Outre le perfectionnement des connaissances en matière de sciences islamiques, les morchidates, avec les 150 imams sélectionnés dans le cadre de ce vaste programme de formation, ont suivi des cours d’acquisition sur l’éthique et les connaissances de l’orientation religieuse.
La formation des morchidates, étalée sur douze mois, est polyvalente et se caractérise par son ouverture sur d’autres disciplines : droit notamment le code de la famille, psychologie, sociologie, étude comparative des religions et aussi méthodologies de recherche, langues étrangères, analyse du discours, communication, informatique et histoire contemporaine. Les étudiantes bénéficient d’une bourse de 2.000 dirhams durant la période de formation. Selon les responsables du ministère, le programme de formation des prédicatrices permettra aux lauréats de participer d’une manière optimale à l’encadrement notamment des jeunes femmes marocaines à travers des prêches et des causeries. Elles vont également concourir à l’orientation des marocaines en matière de pratiques religieuses.

C’est donc dans le cadre d’une réforme religieuse entreprise au lendemain des attentats terroristes du 16 mai 2003 à Casablanca que le ministère a donné son approbation pour permettre aux femmes marocaines d’intervenir d’une manière plus active dans le champ religieux. Les responsables ont également voulu mettre un terme à certaines pratiques. En effet, des fatwas étaient émises à tort et à travers notamment par des femmes lors de réunions religieuses tenues dans des maisons de particuliers.
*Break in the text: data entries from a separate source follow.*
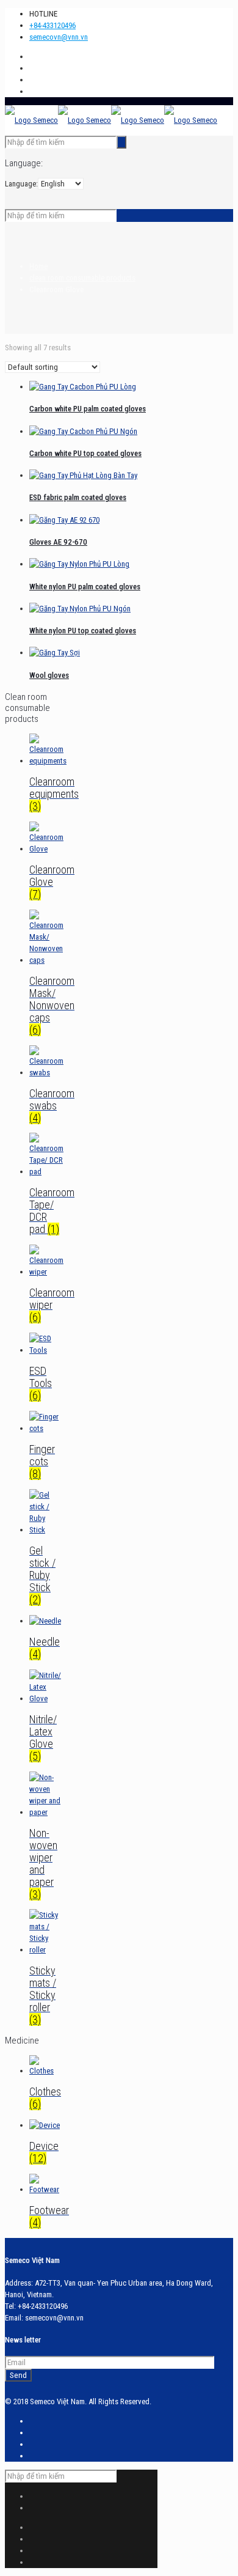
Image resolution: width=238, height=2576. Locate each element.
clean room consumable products (82, 277)
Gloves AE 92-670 (58, 541)
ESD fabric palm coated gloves (77, 497)
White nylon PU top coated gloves (82, 630)
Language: (21, 183)
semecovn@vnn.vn (58, 37)
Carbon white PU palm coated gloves (87, 408)
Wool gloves (49, 675)
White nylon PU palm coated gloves (84, 586)
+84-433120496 (52, 25)
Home (38, 266)
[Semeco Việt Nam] (111, 120)
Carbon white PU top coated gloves (85, 453)
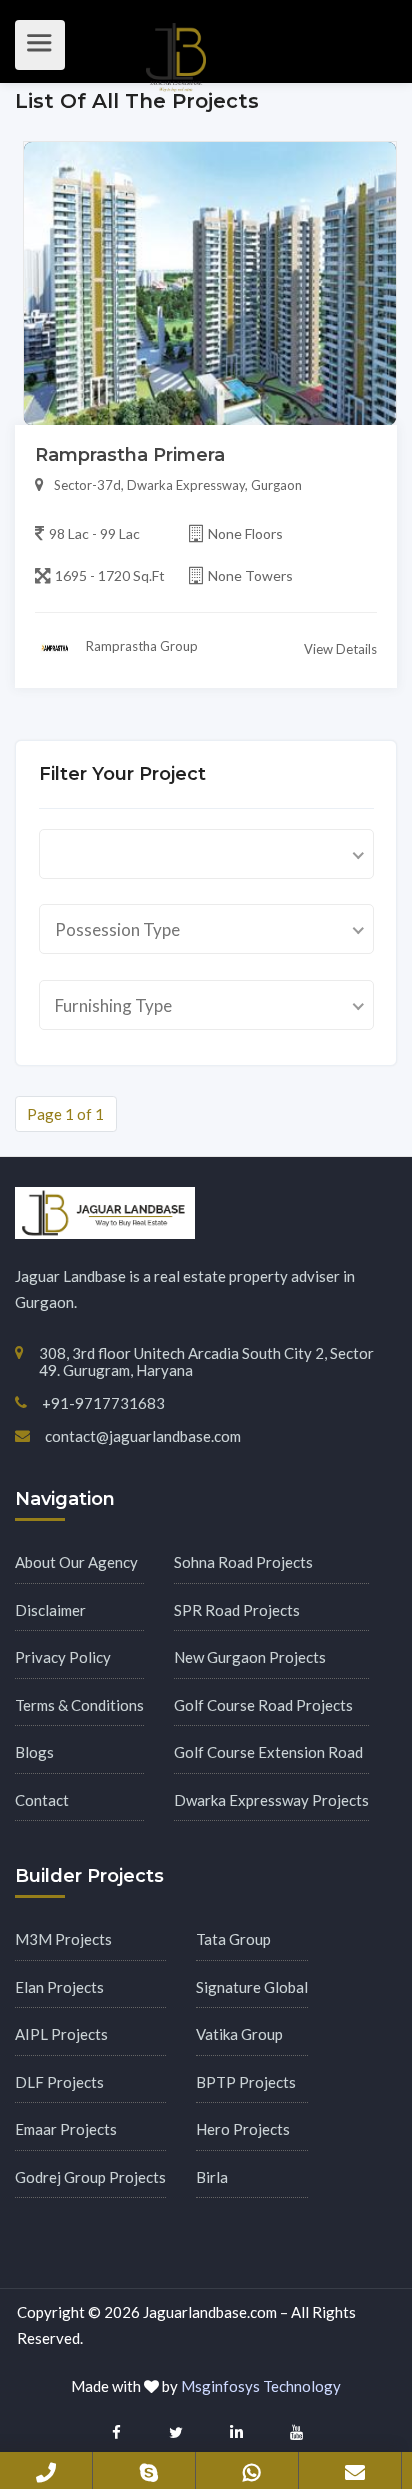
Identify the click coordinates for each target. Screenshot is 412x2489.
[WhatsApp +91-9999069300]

Non seulement ces fatwas allaient souvent à l’encontre même des préceptes de l’Islam mais elles étaient émises par des personnes qui n’ont pas les compétences requises. Les morchidates allaient combler un vide qui commençait, tout de même, à poser un sérieux problème. Pourtant, la sortie de la première promotion des prédicatrices marocaines a été sur le point de dégénérer en une véritable  » discorde » créant une polémique qui a fait la une de tous les journaux.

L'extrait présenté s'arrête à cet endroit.